[plt-scheme] v299: process* file args, paths, strings, and byte-strings

From: Matthew Flatt (mflatt at cs.utah.edu)
Date: Wed Oct 20 09:35:01 EDT 2004

At Tue, 19 Oct 2004 21:55:27 -0400, John Clements wrote:
> IIUC, MzScheme should 'know' when it gets a path that can't be 
> expressed in the locale's encoding, right?  So it should be possible to 
> have a 'path->string/conservative' that signals an error if the path 
> can't be expressed as a string?

Here's an implementation:

 (define (path->string/conservative p)
   (bytes->string/locale (path->bytes p)))

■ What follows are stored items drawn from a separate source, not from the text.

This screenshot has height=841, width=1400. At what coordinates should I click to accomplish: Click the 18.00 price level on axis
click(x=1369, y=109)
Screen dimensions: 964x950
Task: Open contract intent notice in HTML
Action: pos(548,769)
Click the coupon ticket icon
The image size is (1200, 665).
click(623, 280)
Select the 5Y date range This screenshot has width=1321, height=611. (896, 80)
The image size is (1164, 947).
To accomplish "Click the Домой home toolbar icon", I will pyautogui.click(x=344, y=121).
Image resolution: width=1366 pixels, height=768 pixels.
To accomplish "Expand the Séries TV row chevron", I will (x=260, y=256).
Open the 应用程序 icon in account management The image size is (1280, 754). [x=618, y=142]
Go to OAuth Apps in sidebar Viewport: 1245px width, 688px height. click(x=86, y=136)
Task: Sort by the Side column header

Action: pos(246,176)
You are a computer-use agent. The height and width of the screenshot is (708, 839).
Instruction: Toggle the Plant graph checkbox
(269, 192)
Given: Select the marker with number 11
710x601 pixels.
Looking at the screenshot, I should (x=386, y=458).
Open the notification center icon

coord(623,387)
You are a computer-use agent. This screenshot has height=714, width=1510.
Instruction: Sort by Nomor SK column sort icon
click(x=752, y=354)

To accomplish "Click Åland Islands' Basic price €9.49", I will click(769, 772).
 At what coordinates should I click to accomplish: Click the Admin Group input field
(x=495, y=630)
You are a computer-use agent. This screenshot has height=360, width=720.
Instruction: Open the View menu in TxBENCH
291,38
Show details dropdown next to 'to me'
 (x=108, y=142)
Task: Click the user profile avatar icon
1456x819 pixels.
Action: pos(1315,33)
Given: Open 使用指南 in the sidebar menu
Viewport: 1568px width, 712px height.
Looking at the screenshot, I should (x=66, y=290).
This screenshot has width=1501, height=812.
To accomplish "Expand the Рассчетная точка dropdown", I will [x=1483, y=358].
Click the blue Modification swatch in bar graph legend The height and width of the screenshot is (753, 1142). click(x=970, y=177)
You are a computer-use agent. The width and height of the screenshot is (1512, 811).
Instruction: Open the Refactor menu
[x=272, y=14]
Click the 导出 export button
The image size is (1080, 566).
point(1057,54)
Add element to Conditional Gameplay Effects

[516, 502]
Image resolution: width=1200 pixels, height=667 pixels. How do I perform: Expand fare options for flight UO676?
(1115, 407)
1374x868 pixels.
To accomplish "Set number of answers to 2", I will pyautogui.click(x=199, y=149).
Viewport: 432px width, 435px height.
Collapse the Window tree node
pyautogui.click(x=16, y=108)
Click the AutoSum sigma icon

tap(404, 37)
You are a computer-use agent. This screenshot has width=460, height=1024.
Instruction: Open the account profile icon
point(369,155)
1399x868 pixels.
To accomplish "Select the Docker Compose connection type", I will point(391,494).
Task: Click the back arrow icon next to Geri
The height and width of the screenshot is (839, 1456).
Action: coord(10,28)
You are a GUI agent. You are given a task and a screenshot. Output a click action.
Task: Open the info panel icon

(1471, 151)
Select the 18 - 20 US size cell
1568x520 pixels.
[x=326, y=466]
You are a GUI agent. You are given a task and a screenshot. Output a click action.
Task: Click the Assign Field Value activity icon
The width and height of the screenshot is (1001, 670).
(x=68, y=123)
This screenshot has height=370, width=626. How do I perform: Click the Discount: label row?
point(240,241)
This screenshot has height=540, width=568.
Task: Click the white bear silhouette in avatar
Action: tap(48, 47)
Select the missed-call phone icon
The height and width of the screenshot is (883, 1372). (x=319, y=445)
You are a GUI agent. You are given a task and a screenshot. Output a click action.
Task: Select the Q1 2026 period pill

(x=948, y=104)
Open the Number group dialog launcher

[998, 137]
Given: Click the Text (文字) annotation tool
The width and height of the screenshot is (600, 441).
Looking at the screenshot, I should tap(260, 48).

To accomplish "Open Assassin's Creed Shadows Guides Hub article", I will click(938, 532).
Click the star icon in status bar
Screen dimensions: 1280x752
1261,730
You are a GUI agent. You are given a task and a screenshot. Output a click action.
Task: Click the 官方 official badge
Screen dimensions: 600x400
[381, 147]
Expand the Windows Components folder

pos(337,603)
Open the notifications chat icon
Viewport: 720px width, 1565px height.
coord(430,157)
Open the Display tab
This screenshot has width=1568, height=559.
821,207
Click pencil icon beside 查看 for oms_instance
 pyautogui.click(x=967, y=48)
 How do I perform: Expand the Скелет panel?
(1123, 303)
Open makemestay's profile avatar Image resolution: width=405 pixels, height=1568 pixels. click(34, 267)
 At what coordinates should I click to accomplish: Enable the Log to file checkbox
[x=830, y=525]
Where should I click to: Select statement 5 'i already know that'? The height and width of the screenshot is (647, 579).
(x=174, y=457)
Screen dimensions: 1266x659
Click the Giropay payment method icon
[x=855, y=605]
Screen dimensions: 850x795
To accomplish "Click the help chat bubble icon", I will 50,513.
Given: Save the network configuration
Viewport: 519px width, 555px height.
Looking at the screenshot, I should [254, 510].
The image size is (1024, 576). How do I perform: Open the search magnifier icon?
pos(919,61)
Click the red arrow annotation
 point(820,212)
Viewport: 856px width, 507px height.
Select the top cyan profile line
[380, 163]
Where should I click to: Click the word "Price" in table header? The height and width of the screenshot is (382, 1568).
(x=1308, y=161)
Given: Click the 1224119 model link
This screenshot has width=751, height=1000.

> I admit that this is a peculiar corner case, but it _would_ seem 
> possible to have two independent file-system entities (A & B, say) 
> whose paths mapped to the same string, a string that is interpreted by 
> a string-expecting system call to refer to B.  So references to A would 
> wind up (in system call) affecting B instead. Is my reading correct?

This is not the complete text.